The annual report on the information industry in Russia covers many aspects of the media. Among these, we have focussed our attention on the move to digital TV, FM band migration and the increase in numbers of transmitters, and digital radio coming to a stop.
Analogue TV is dead! (but still operating alongside digital)
The switchover to digital was completed in 2019. It was proudly announced that the transition took ten years, which was faster than the United States (11 years), Australia (12) and Great Britain (14). In addition, with 98.4% of the population being able to tune in, Russia beats France (97.3%), Austria (96.0%), Switzerland (*) (95.0%) and Portugal (92.7%). However analogue TV is not totally dead. The national channels have been switched off, but the regional channels are still operating. And there are quite a few of them. Our FMLIST correspondent in the Republic of Karelia (east of Finland) confirmed that there are a good five of them in the city where he lives.

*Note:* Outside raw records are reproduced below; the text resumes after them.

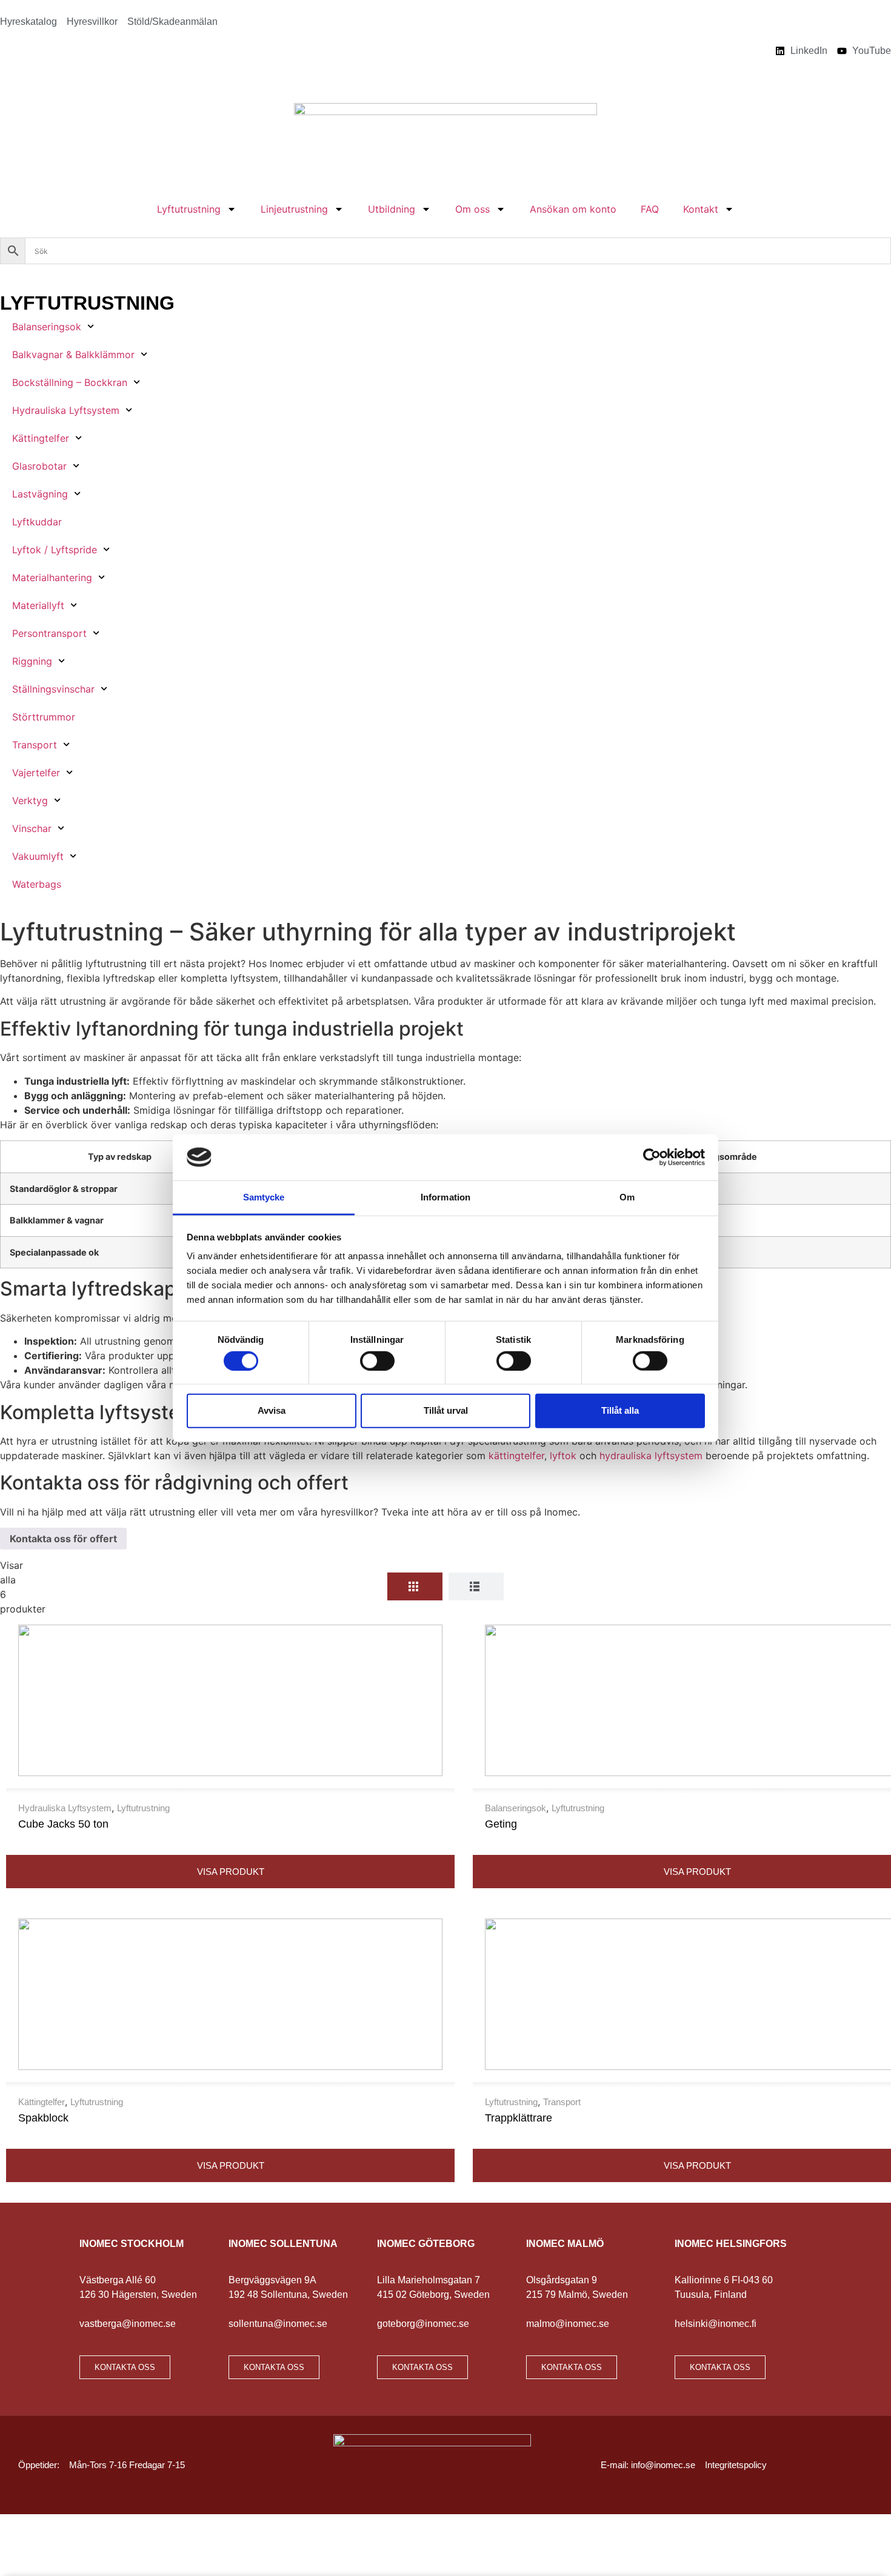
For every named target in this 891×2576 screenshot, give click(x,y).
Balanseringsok (46, 327)
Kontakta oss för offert (63, 1539)
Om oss (472, 209)
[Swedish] (70, 79)
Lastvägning (40, 494)
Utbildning (391, 209)
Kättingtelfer (40, 438)
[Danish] (7, 79)
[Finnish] (23, 79)
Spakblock (43, 2118)
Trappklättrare (518, 2118)
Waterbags (36, 884)
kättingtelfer (516, 1455)
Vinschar (32, 828)
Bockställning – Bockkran (69, 382)
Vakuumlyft (38, 856)
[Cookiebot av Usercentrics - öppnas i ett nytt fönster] (652, 1157)
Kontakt (700, 209)
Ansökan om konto (573, 209)
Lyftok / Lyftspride (54, 550)
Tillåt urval (446, 1410)
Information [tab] (445, 1197)
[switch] (377, 1360)
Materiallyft (38, 605)
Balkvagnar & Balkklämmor (73, 354)
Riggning (32, 661)
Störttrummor (43, 717)
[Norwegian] (54, 79)
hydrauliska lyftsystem (650, 1455)
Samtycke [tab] (264, 1197)
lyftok (563, 1455)
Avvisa (271, 1410)
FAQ (650, 209)
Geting (501, 1824)
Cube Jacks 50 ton (63, 1824)
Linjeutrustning (294, 209)
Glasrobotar (39, 466)
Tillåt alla (620, 1410)
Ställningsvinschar (53, 689)
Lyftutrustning (189, 209)
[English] (39, 79)
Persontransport (49, 633)
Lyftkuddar (37, 522)
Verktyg (30, 800)
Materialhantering (52, 577)
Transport (34, 745)
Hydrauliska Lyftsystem (65, 410)
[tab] (414, 1586)
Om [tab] (627, 1197)
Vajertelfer (36, 773)
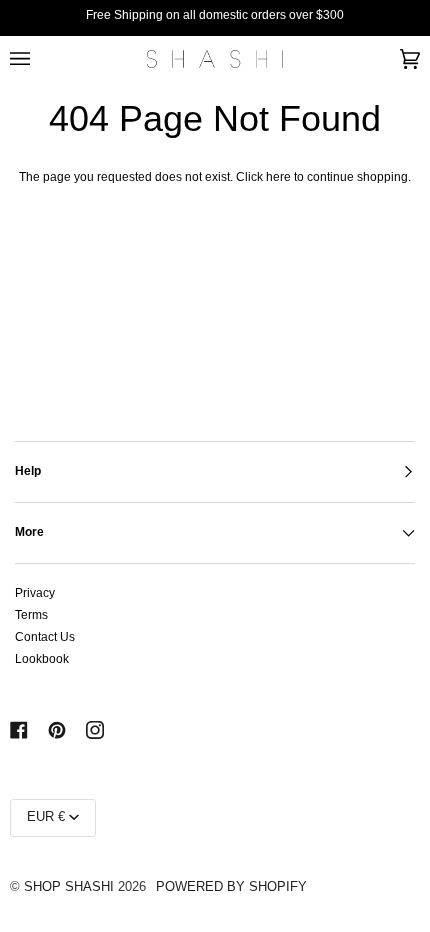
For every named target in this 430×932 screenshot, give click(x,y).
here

(*) Switzerland has switched off terrestrial TV via DVB-T in summer 2019
Radio stations move to FM
The state radio network will be moving from broadcasting on the OIRT band (between 65.8 and 74 MHz) to the European FM band (87.5-108 MHz), where the commercial radio stations are already present. New licences will be granted to Radio Mayak and Vesti FM in order to allow them to broadcast in all cities with over 100,000 inhabitants. In order to manage the increase in number of channels, they are studying isofrequency networks used abroad in countries like Moldavia, where the radio station Inter-FM can be received with traffic information along the motorway. A solution based on a lot of low power transmitters would also not infringe health regulations that limit the use of high power transmitters.
‘The market is not ready’ for DAB
The development of digital radio in Europe is analysed in the report. But this ‘revolution’ will not be happening in Russia. Even though frequencies for DAB+ transmissions have been allocated, this does not mean that they will be activated. The Ministry of Communications believes that the advertising market is not mature enough yet to justify the increase in the numbers of radio stations that can use updated technology.
St. Petersburg is experimenting with DRM+
Therefore the aim is to develop broadcasting systems such as DRM+ that allow a radio station to also transmit digital channels on the same FM frequency, leaving listeners free to equip themselves to receive transmissions in high quality sound, but not being obliged to replace their radio with a new one (estimated cost of about $10 US). In July 2019 Comedy Radio carried out tests in St. Petersburgby digitally broadcasting three channels on 95.7 MHz FM. The first one was a repeat of their analogue channel with a bitrate of 33 kbps, the other two were Avtoradio (43 kbps) and Evropa Plus (20 kbps).
The ‘Relaunch Decree’, published late in the evening on May 19th, 2020, contained a wonderful surprise. The radio and TV stations, that have been broadcasting information on the pandemic, will be receiving € 50 million (in the first draft it was 20 million, which became 40 after protests made by the broadcasting associations). The allocation of the funds will be according to a points system, which is used by the fund that has the task to promote pluralism and innovation of the media. The only obligation for the broadcasters is to put government information campaigns on air during the Covid-19 health crisis. In addition, in order to relaunch advertising (that saw a fall of up to 80%) companies that buy radio and TV spots will be able to deduct 50% off their taxes (€ 20 million have been allocated, but considering that the deduction has been extended to national TV stations, the effectiveness of this measure will be largely diminished).
More advantages and simpler procedures
The decree includes other concessions for businesses which the broadcasting stations will be able to benefit from. For example, a tax credit of 60% on rents in March, April and May 2020 (for both studios and repeater stations) if revenues are not over € 5 million and there is a drop of 50% in turnover compared to the same period last year. There is also a postponement of tax deadlines from April 16th to May 16th, 2020, for companies with a fall in turnover of at least 33% in the months of March and April 2020 compared to the same period in 2019. Furthermore, companies will not be obliged to pay IRAP (Italian Regional Production Tax) in June 2020 (balance and advance payment for the following year) if turnover is not over € 250 million. The procedures for applying for furloughing of staff and for having a reduction in the electricity bills will be simplified. Some expenses (cost of energy transport, electricity meter management and general expenses) will be reduced for three months (May to July 2020), but this will not affect energy consumed, which would have been welcomed by the associations.
The image of a man, seen from behind with his arms outstretched in a gesture of resignation, currently on the website page where Hakom, the Croatian Regulatory Authority for Network Industries, informs citizens of having postponed the transition to DVB-T2, the new television standard. Instead of May 25th, 2020, the transition will not be completed before the end of November or early December in order to allow the population to receive television programmes on existing TV sets. The Regulator is taking his time and will be making a further announcement at a later date, with the justification that it is not yet clear exactly how long the emergency measures, due to the pandemic, will last.